Нечто похожее прослеживается и на примере другого выдающегося представителя хасидизма второго поколения, равви Иакова Иосифа из Польного (Попонного). Он не был самостоятельным мыслителем, таким, как Маггид, но умел хорошо толковать; он смог понятно изложить учение Баал Шема, «вытащившего» его из аскетического уединения и обратившего к простой жизни со своими последователями. Существует множество версий истории о том, как Баал Шем сумел одержать над ним верх, но всем им присущи две общие черты: Баал Шем не открылся ему сразу, он долго утаивал, кто он есть на самом деле (это был обычный метод Баал Шема), он рассказывал равви Иакову Иосифу истории (что он всегда любил делать), сначала рассердившие слушателя своей примитивностью и кажущимся отсутствием в них разумности, но затем заставившие его увидеть и понять, что в этих историях говорится о его собственных тайных стремлениях.
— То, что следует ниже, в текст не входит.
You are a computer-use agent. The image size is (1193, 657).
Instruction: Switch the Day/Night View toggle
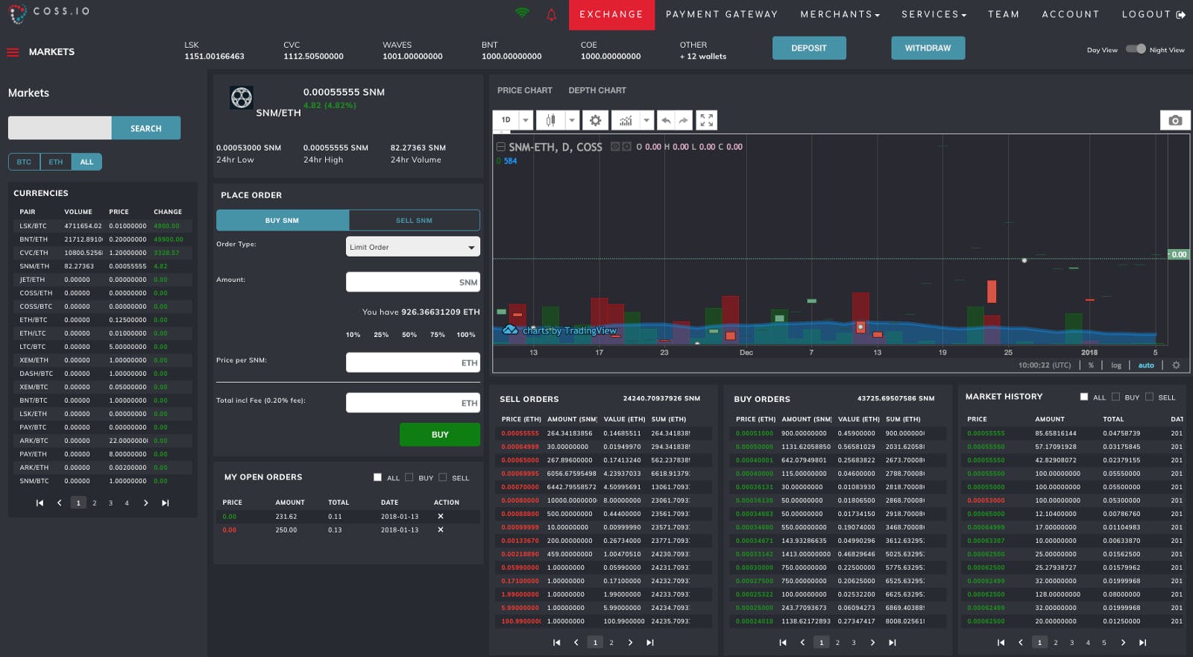tap(1136, 49)
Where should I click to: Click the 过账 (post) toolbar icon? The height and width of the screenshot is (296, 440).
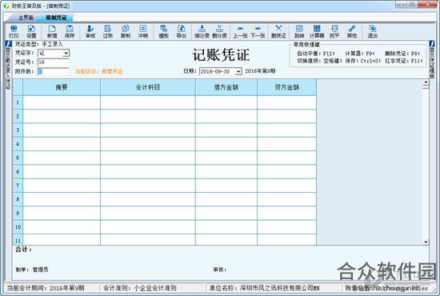click(108, 31)
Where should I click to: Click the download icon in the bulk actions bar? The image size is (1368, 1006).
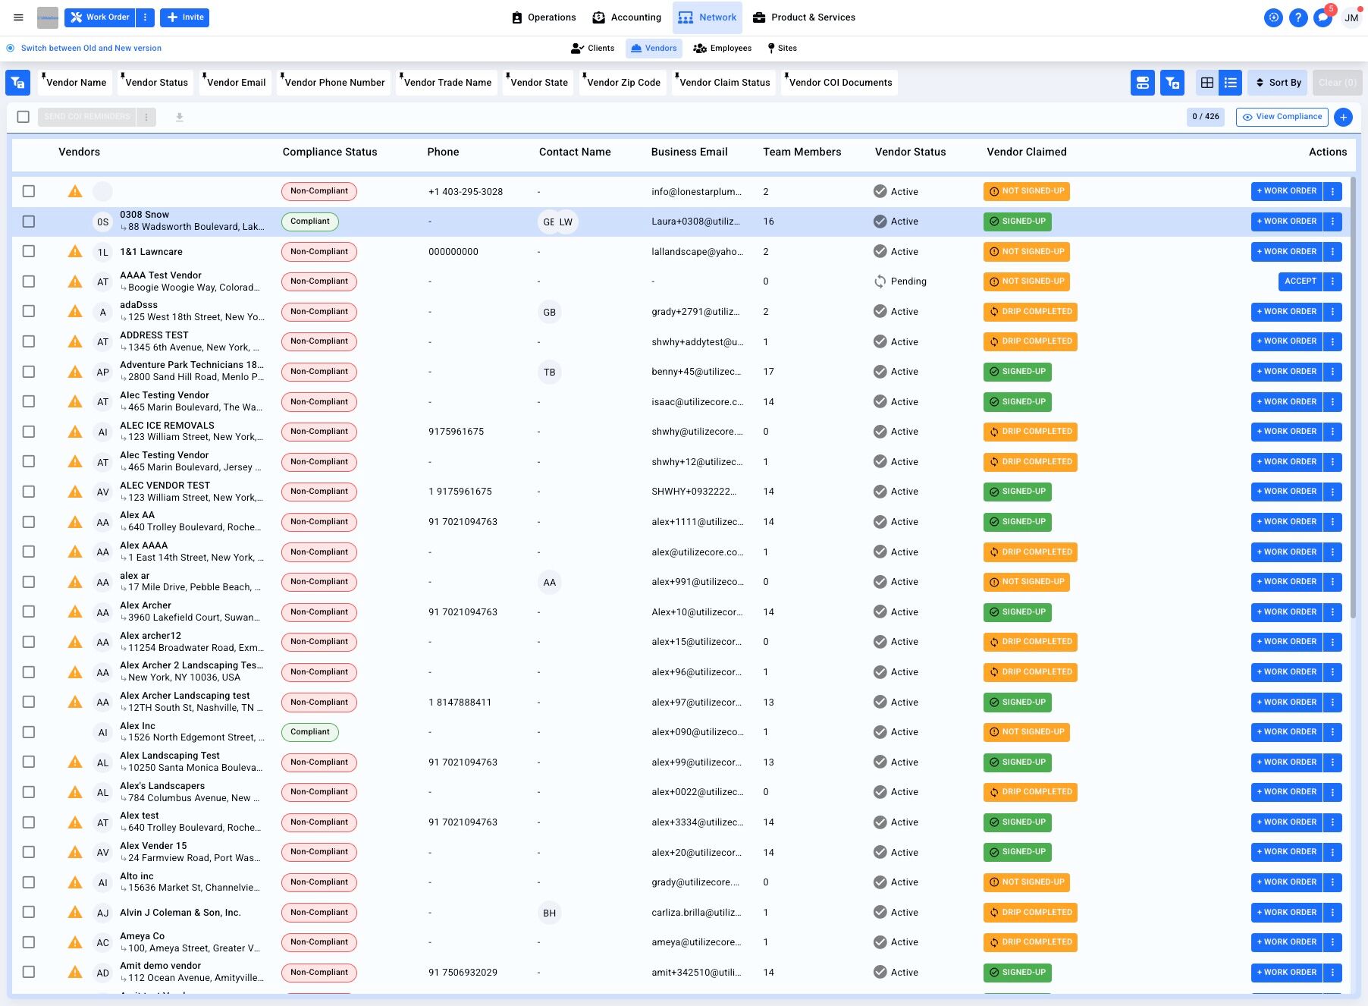click(180, 117)
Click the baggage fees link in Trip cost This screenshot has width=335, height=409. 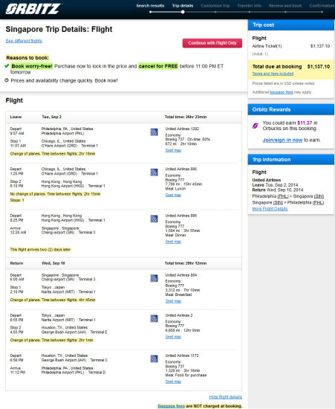[282, 92]
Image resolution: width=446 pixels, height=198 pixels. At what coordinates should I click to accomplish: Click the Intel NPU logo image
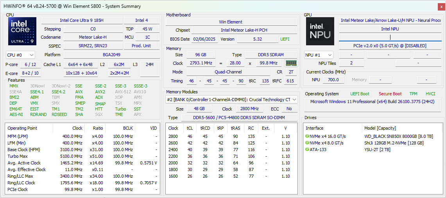pyautogui.click(x=320, y=31)
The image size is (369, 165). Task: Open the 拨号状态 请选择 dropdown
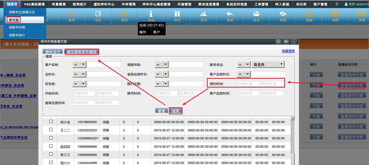[x=268, y=65]

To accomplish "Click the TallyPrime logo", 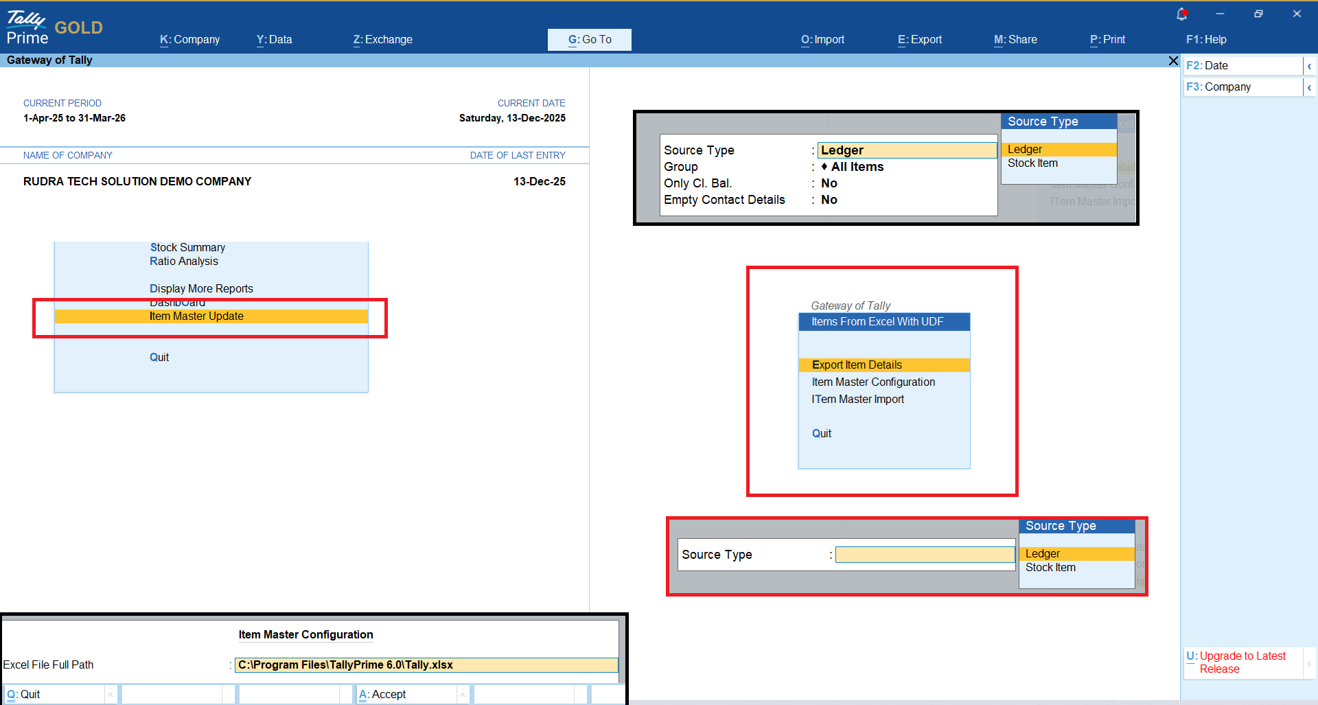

И здесь, в рассказывании простых историй и притч, которые, однако, оказывают сильное личное воздействие, вновь проявляется союз между духом и природой, союз, который дает возможность образам стать символами, как это делает сам дух, обретающий в природе свою форму. То, что оба эти ученика еще могли бы сказать об учении Баал Шема и о своих отношениях с учителем, характеризуют следующие факты: Баал Шем, среди прочего, научил Маггида понимать язык птиц и деревьев, и – как рассказывал равви из Польного своему зятю – у Баал Шема была «священная привычка» разговаривать с животными. Гаон из Вильны, крупный противник хасидизма, ответственный за его запрет, человек, стремившийся бороться с хасидизмом, как «пророк Илия боролся с пророками Ваала», обвинял Баал Шема в том, что тот «совратил» Маггида из Межрича «своим магическим искусством». Но то, что казалось ему магией, на самом деле было единством небесного света и земного огня, духа и природы, единством, осуществленным в границах одной личности. Когда подобное единство воплощается в одном человеке, то такая личность становится свидетелем, подтверждающим всей своей жизнью реальность божественного союза духа и природы, обновляет с помощью этого союза мир людей, все более и более удаляющийся от единства духа и природы, и наполняет его восторженной радостью. Ибо подлинная радость происходит не от духа и не от природы, но от единства этих двух начал.